Text under study:
....
If you follow health news, you may be confused whether caffeine is good or bad for you. One day’s study touts the health benefits of our morning joe, while the next advises extreme caution with any caffeine-containing goodies.
One thing is clear: Many Americans enjoy their morning cup of coffee, the most widely used product containing caffeine. More than half of American adults drink coffee on a daily basis. Among coffee drinkers, 60 percent say they “need” it to begin their day. Caffeine also is present in many other products, including: sodas, chocolate, and certain medications.
The Centers for Disease Control reports that at least 25 percent of Americans occasionally don’t get enough sleep, while 10 percent endure chronic insomnia. And just about everyone would love to know how to sleep better. The question that needs answered is: what role does caffeine play in sleep quality and overall health?
How Caffeine is Good for You
A little stimulation from caffeine is positive in many ways and can boost our productivity, experts tell us. Medical News Today notes that studies suggest consumption of three cups of coffee each day might lower the risk of liver cancer by 50% and that four cups per day could cut the risk of mouth and throat cancer by 50%.
Consuming caffeine also has been linked to benefits for the brain. A Harvard School of Public Health study found that consuming 200 milligrams of caffeine daily might increase long-term memory retention. Moderate caffeine consumption also has been linked to protection against Parkinson’s disease, strokes, heart disease, and diabetes.
While caffeine has a reputation as one of the world’s few legal addictive substances, WebMD notes that the “addiction” aspect might be overstated. It’s true that caffeine stimulates the central nervous system and that regular use can cause a low level of physical dependence. But the main result is short-term withdrawal symptoms like: fatigue, irritability, and headaches.
How Caffeine is Bad for You
Caffeine in high doses can be bad for your health and can cause serious problems for people who are especially sensitive. Medical News Today states that caffeine is classified as a psychoactive drug that can cross the blood-brain barrier. Medical experts warn that consumption in excess of 500 milligrams of caffeine per day can result in an upset stomach, abnormally fast heartbeat, nervousness, and insomnia.
Some research has found negative health effects from even smaller amounts of caffeine. One study found that four cups of coffee consumed daily might increase the risk of early death.
Knowing Yourself is Key
The effects of caffeine vary widely by individual, possibly explaining the mixed messages about whether consumption is positive or negative. Certain health factors, such as the presence of anxiety disorders or a smoking habit, can result in caffeine metabolizing at different rates and having more serious effects over the long term.
Some medications can slow caffeine metabolism, keeping it in the body longer and increasing the effects. Genetic traits and lifestyle factors play a major role in how caffeine affects individuals, as well. But there’s no safe level of caffeine consumption for children and adolescents, since their brains are still developing.
It’s All in How You Use It
Consuming too much caffeine is linked with certain health problems, but a 2011 study published in the “Journal of Clinical Sleep Medicine” found that low or moderate amounts probably aren’t responsible for cases of chronic insomnia. Anyone who spends long hours working or studying knows caffeine can boost productivity when used correctly. The bottom line with caffeine, is balance.
....
Recorded data:
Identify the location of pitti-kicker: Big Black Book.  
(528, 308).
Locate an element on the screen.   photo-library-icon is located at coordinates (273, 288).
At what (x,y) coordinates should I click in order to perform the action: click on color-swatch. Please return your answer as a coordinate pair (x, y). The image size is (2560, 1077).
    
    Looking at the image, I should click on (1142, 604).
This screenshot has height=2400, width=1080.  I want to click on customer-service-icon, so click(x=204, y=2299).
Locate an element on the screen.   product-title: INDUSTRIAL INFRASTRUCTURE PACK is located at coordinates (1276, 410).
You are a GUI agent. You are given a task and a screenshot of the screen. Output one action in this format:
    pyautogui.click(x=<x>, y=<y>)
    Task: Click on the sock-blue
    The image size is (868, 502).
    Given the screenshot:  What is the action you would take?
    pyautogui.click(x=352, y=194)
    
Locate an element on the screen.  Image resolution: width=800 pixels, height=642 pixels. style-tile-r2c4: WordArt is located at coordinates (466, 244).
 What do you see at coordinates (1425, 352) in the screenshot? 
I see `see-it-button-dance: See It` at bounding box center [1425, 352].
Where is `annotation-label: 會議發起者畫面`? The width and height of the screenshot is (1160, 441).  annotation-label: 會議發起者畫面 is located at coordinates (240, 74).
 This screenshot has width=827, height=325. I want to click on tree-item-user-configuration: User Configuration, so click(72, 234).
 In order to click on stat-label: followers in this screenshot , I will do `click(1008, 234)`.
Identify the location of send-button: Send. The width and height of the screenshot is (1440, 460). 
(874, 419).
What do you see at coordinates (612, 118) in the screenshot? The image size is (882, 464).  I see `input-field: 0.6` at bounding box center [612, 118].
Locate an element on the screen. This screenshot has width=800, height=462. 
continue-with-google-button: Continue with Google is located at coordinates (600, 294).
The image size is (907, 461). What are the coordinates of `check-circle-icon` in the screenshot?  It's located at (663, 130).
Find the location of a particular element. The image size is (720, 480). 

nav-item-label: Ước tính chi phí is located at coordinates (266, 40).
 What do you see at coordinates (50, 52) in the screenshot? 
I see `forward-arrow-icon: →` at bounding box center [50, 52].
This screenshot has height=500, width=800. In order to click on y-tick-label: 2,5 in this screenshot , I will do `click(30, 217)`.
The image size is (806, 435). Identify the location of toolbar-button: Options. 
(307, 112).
....
Questions on the material:
**a)** According to the caffeine article, what share of coffee drinkers say they need coffee to begin their day?
**b)** Please copy a passage of the caffeine article word for word, starting at the words "Some research has" and ending after "are still developing.".
These lines have nothing to do with the caffeine article.

Answers for the tasks:
**a)** 60 percent

**b)**
Some research has found negative health effects from even smaller amounts of caffeine. One study found that four cups of coffee consumed daily might increase the risk of early death.
Knowing Yourself is Key
The effects of caffeine vary widely by individual, possibly explaining the mixed messages about whether consumption is positive or negative. Certain health factors, such as the presence of anxiety disorders or a smoking habit, can result in caffeine metabolizing at different rates and having more serious effects over the long term.
Some medications can slow caffeine metabolism, keeping it in the body longer and increasing the effects. Genetic traits and lifestyle factors play a major role in how caffeine affects individuals, as well. But there’s no safe level of caffeine consumption for children and adolescents, since their brains are still developing.